Throughout the course, students will immerse themselves in exhibitions, critically analyzing curatorial contexts, and gaining a nuanced understanding of how Indigenous artists use their work to reclaim narratives, challenge colonial legacies, and assert their cultural identities.

The course is structured into three parts. The first part delves into the historical context of Indigenous art and its representation of gender and sexuality. Through critical examination of prominent artists and their work, students will situate their art within political and cultural settings.

The second part of the course focuses on contemporary Indigenous art, emphasizing how Indigenous artists use their work to challenge stereotypes and misconceptions about Indigenous people, cultures, and identities. By examining current exhibitions, students will analyze how Indigenous artists use visual storytelling to shift dominant cultural narratives and combat colonial legacies.

The final section of the course, students will be prompted to reflect on the diverse art forms explored throughout the course and create artwork that authentically reflects themselves and their understanding of the world. This involves challenging preconceived notions that were once accepted and finding ways to enhance their knowledge of Indigenous contexts.

INDG 301-002/3.0  Indigenous Ways of Knowing: Exploration of Contemporary Realities
Instructor:  Kaitlind Peters

This course focuses on the historical and contemporary challenges faced by Indigenous Peoples of Turtle Island. In this course, students will research specific challenges facing Indigenous communities that arise out of the broader topic areas of: Language and culture, land rights, governance, education, health, social services, environment, violence and decolonization. Students will explore Indigenous methodologies and epistemologies of resistance, resurgence and renewal. 

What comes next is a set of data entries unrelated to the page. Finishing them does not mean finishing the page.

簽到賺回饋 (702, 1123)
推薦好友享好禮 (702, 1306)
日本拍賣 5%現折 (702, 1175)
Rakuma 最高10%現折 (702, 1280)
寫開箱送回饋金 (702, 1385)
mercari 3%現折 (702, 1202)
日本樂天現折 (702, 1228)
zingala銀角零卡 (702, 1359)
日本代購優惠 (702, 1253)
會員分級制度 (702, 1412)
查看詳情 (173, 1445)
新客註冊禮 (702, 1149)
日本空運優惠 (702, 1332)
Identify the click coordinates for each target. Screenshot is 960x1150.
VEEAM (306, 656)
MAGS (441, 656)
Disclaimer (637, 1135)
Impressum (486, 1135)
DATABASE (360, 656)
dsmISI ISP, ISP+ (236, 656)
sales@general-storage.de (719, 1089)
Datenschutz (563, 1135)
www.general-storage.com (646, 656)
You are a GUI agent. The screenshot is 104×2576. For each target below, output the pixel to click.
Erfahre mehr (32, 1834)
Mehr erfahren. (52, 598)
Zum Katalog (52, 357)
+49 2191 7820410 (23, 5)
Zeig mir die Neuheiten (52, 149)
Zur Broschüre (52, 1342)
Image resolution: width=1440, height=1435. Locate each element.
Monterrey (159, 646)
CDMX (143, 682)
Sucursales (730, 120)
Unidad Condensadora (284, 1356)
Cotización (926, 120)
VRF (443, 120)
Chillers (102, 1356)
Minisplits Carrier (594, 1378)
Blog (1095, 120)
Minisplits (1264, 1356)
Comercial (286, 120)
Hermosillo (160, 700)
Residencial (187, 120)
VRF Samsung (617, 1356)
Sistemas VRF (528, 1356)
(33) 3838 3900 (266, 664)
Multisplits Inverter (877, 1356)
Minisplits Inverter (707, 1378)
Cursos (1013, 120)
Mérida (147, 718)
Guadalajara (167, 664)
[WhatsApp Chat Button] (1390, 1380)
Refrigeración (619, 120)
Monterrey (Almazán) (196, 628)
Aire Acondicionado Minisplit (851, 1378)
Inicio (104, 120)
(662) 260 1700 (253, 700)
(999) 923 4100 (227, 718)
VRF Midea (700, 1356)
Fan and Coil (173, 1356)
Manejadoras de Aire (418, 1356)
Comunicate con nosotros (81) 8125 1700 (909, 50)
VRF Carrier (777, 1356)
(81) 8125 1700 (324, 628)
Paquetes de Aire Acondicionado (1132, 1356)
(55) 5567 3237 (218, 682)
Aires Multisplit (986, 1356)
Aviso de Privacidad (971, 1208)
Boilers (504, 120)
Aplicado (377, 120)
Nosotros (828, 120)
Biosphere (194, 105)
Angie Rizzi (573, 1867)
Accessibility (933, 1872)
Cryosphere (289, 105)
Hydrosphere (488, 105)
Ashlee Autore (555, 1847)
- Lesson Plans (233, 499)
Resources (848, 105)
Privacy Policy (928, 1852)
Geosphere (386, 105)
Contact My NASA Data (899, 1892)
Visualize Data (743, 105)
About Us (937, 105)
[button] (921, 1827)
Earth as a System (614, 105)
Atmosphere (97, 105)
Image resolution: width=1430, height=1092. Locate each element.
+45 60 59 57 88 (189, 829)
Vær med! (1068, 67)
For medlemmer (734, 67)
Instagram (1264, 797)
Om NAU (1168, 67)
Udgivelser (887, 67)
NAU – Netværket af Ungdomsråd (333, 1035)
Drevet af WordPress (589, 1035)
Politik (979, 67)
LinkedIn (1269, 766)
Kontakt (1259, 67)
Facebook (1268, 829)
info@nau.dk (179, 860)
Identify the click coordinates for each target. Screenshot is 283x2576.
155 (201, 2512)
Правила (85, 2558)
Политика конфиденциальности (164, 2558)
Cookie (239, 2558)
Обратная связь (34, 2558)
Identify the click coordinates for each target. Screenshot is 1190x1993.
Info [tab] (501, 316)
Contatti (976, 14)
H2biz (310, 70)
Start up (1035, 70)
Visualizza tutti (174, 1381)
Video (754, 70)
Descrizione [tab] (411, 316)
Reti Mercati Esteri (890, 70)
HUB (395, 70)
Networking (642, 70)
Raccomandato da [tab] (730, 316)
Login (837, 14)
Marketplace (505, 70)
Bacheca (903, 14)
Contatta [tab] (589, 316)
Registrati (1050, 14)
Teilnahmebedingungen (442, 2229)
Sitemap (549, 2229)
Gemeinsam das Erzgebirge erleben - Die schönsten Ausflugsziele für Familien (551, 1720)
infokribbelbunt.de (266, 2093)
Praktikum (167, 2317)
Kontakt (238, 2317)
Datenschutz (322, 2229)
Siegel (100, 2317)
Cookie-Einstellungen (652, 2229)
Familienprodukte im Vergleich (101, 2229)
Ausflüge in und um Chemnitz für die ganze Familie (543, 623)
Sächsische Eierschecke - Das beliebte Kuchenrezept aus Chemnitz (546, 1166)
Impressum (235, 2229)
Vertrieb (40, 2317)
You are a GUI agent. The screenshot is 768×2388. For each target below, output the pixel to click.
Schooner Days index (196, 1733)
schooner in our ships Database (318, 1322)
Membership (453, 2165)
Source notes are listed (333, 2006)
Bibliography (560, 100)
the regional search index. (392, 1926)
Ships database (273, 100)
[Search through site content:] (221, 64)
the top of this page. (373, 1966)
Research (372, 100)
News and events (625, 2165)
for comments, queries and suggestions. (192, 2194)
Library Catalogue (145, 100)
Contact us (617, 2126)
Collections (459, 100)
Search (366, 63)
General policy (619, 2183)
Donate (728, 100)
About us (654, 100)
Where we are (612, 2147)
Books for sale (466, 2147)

LLCU 295-001/3.0  Sport and Global Relations  CANCELLED

LLCU 395-001/3.0  Modern Latin American Fiction
Instructor:  C. Palomares Salas

A survey of the major authors and works of Latin American literature from the beginning of the 20th century to the present. Readings will include texts from all genres and will illustrate the main cultural and historical trends and movements.

LLCU 395-002/3.0  Modern Literature of Spain
Instructor:  t.b.a.

An introduction to the major authors and works of the literature of Spain from the Enlightenment to the present. Through study and analysis students will obtain a general understanding of the main cultural and historical and societal trends and movements during these eras.

LLCU 395-003/3.0  Decolonization:  Indigenous History in Film (Remote)
Instructor:  I. Fanning

Decolonization is an ambiguous term produced by a colonial world still attempting to understand, and often to justify, colonization. Can film mitigate the ambiguity associated with the terms colonization and decolonization? In a time when various mediums are considered research and artifact, film offers a potentially useful investigation into the complex notions of decolonization. With a focus on the colonization of Indigenous people in what is now known as Canada, this course aims to critique the processes of colonization through the use of film. We will reflect critically on the potential of film to contribute to our analysis of gendered settler colonialism, as well as the potential for films to act as agents of re-colonization in contemporary times.